* ASSIGNMENT
Pick up the article about the interactive Microgpt explainer below and carry it on from its final sentence.

* QUOTED PASSAGE
March 1, 2026
Autocomplete or actual brain?
Microgpt explained interactively
Tiny DIY AI explainer thrills newbies, sparks “Name‑gate” and a “not beginner-friendly” brawl
TLDR: A 200‑line “build a mini ChatGPT” explainer wowed readers with interactive basics, but comments exploded over “Name‑gate,” beginner‑unfriendly writing, and whether guesswork can become reasoning. It matters because it shows how AI works while exposing the gap between simple demos and real‑world expectations
Andrej Karpathy’s bite-size “build a mini ChatGPT in 200 lines” gets an interactive tour, and the crowd came READY. The explainer walks through simple building blocks—turning letters into numbers, predicting the next character, and a softmax step that turns scores into probabilities—like an autocomplete on steroids. It even trains on baby names to show how a tiny model can invent new ones.
But then came Name‑gate: one reader claims the “made‑up” names (like “kamon” and “anna”) are actually in the dataset, calling for receipts. Another big thread asks the existential question: is this toy demo just smart guessing, or can it really turn into the code‑debugging whiz we use today? As one put it, “How does guessing letters become reasoning?” Meanwhile, the tone police arrived with the meme‑hammer—calling parts of it “draw the rest of the owl,” and saying the “beginner” tag stretches the truth with long, mathy paragraphs. Fans fought back by praising the slick interactive bits and linking the original post, insisting it demystifies the magic.

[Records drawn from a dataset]

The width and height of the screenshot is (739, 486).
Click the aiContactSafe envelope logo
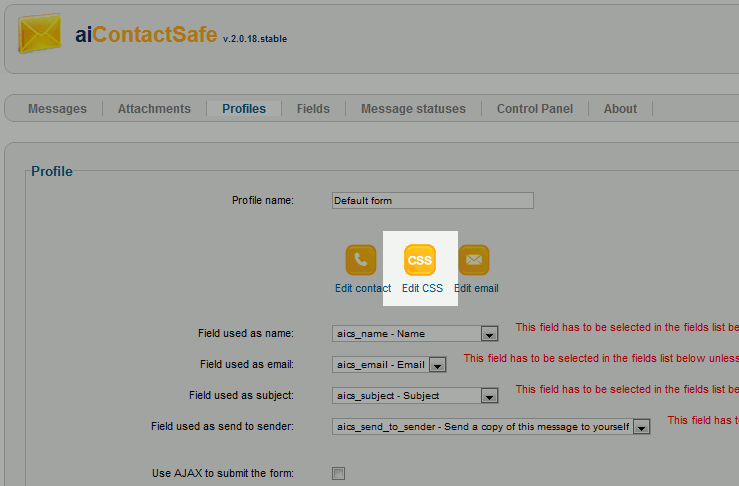pyautogui.click(x=39, y=35)
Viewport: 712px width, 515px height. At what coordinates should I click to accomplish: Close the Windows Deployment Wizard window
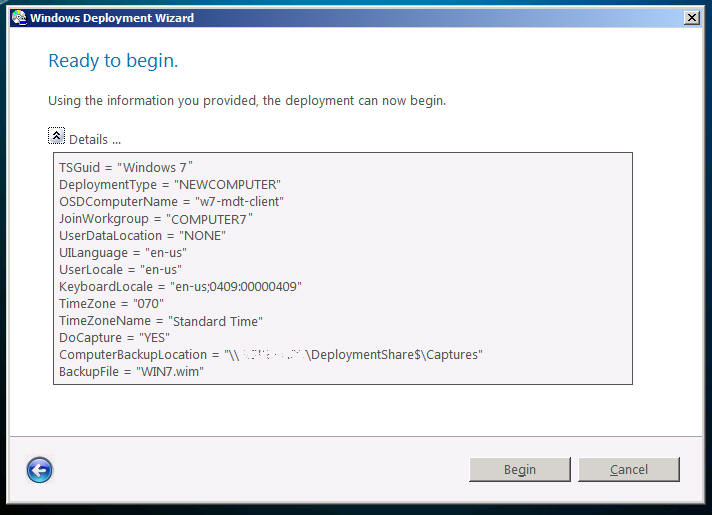pyautogui.click(x=691, y=18)
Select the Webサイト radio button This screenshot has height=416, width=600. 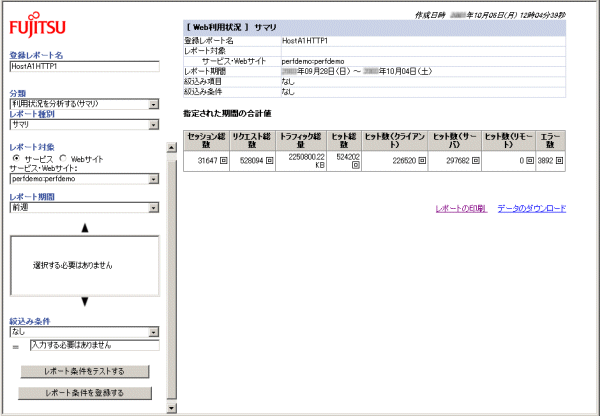pos(63,158)
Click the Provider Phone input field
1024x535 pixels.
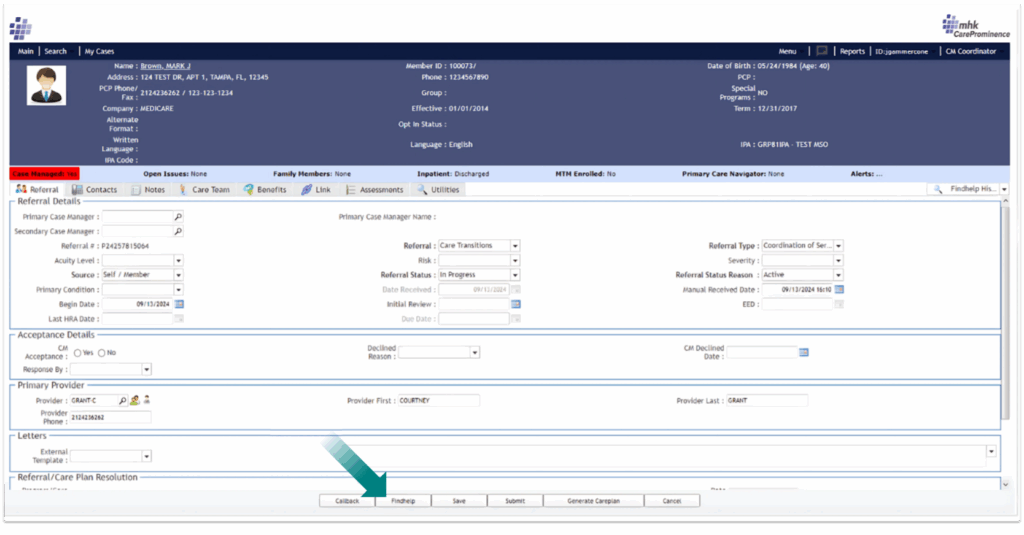(x=110, y=417)
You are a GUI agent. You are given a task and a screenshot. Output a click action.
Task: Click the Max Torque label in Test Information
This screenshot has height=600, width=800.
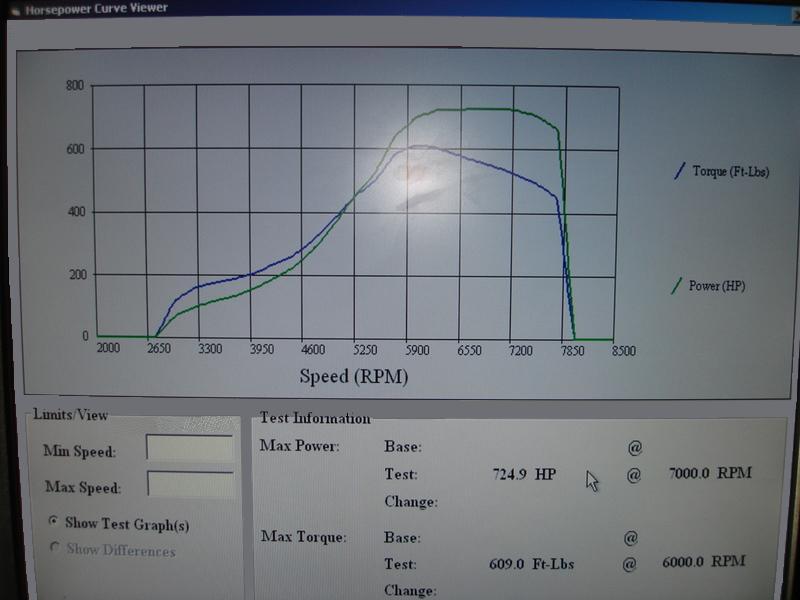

* RESPONSE BOX
So yes, it’s a tiny AI demo—but the real show is the comment arena: reasoning vs. autocomplete, beginner‑friendly vs. brain‑dump, and a sprinkle of name drama. Press X to softmax, folks
Key Points
- •The article interactively explains Karpathy’s ~200-line microgpt Python script that trains and runs a minimal GPT from scratch.
- •Training uses a dataset of ~32,000 names, learning character-level patterns to generate plausible new names.
- •A simple character-level tokenizer maps letters to integers and uses a BOS token; production systems use tokenizers like tiktoken for efficiency.
- •The training task is next-token prediction over sequences using a sliding window of context and targets.
- •Softmax converts logits to probabilities, demonstrated with code that normalizes after subtracting the maximum for stability.